In anesthetised cats, breathing pattern, blood gases, and ventilatory response to CO2 were recorded before and during intermittent 10-minute episodes of hydrostatically raised intracranial pressure. The first effect on breathing was a stimulation which was followed at higher pressures by irregularity, depression, and periods of apnea; hyperventilation at high intracranial pressure (ICP was rare.

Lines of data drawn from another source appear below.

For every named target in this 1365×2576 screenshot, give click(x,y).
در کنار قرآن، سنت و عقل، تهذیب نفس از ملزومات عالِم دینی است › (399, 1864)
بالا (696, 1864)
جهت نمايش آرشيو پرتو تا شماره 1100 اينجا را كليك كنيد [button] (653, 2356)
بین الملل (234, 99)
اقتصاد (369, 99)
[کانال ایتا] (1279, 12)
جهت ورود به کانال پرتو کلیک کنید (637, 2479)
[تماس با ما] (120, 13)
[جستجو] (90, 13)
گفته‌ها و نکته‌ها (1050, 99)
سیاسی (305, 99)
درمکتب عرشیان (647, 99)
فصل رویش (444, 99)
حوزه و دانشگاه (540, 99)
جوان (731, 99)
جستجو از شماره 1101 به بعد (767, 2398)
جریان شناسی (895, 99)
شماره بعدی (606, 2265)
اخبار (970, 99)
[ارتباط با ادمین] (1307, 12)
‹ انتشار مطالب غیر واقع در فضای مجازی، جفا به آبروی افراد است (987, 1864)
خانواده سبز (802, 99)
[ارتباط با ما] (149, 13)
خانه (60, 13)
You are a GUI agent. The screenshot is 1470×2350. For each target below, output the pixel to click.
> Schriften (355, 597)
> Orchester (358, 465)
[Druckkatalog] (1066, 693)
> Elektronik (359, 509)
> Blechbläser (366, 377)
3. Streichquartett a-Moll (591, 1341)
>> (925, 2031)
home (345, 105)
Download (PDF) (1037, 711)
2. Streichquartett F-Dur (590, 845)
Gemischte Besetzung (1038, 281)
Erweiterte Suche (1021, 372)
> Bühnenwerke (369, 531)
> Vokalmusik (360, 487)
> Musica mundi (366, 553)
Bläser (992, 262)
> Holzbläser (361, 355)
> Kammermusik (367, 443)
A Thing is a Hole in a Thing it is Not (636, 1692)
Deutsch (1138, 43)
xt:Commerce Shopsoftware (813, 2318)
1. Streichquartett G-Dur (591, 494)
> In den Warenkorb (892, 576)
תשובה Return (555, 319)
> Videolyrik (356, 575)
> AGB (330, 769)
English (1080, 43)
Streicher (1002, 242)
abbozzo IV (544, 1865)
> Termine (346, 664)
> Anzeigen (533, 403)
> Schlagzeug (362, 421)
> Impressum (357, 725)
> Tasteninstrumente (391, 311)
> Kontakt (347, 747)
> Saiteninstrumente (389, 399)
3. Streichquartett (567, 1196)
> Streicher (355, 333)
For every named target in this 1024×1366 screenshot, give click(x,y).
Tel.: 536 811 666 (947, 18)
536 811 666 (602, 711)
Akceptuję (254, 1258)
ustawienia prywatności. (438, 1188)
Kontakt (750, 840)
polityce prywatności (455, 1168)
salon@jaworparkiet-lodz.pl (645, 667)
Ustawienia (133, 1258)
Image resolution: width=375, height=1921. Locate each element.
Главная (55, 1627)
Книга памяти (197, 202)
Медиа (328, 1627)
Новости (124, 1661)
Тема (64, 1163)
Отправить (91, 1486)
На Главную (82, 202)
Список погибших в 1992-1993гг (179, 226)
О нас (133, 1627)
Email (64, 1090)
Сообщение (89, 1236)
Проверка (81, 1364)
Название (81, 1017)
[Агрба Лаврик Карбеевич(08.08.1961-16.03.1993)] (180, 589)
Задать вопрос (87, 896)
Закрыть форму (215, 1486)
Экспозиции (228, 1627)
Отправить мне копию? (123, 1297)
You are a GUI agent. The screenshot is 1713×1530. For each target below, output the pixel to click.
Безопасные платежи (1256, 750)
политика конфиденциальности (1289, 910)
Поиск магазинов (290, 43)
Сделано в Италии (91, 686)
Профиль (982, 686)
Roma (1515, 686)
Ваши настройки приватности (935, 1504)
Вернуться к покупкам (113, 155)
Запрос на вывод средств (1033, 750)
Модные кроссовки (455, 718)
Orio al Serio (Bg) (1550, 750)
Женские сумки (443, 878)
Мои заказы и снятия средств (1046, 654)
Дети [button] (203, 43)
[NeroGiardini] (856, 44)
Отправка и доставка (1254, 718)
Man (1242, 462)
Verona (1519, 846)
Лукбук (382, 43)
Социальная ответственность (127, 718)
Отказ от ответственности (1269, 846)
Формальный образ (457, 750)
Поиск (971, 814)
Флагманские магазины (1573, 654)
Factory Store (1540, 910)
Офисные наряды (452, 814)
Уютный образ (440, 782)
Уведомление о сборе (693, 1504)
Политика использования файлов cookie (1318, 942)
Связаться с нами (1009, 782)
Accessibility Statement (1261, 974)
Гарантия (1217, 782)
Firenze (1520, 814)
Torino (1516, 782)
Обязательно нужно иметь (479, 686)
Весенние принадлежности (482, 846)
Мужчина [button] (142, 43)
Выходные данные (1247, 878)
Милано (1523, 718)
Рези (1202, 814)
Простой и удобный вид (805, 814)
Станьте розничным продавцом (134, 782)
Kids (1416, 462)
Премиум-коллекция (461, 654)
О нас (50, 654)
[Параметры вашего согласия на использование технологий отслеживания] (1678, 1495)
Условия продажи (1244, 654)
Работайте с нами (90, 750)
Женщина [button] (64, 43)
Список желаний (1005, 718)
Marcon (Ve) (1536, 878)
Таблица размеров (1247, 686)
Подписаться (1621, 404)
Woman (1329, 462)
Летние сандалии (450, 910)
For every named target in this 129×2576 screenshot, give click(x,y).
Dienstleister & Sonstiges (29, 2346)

Raised ICP did not consistently depress the ventilatory response to CO2 until ventilation during airbreathing was already depressed; therefore, we cannot experimentally justify applying this test clinically to detect incipient ventilatory depression. When hypoxemia developed during raised ICP, it was compatible with the degree of hypoventilation due to central depression of breathing; thus, there was no evidence of a neurally mediated effect on the lungs, causing defective gas exchange.
在麻醉猫身上,记录了在间歇性静水压升高颅内压10分钟期间及之前的呼吸模式、血气以及对二氧化碳的通气反应。对呼吸的最初影响是刺激,在更高压力下会出现不规则呼吸、呼吸抑制和呼吸暂停期;高颅内压时的过度通气很少见。升高的颅内压直到自主呼吸时的通气已经受到抑制才会持续抑制对二氧化碳的通气反应;因此,我们无法从实验上证明在临床上应用此测试来检测早期通气抑制的合理性。当颅内压升高期间出现低氧血症时,它与因呼吸中枢抑制导致的通气不足程度相符;因此,没有证据表明对肺部有神经介导的影响导致气体交换不良。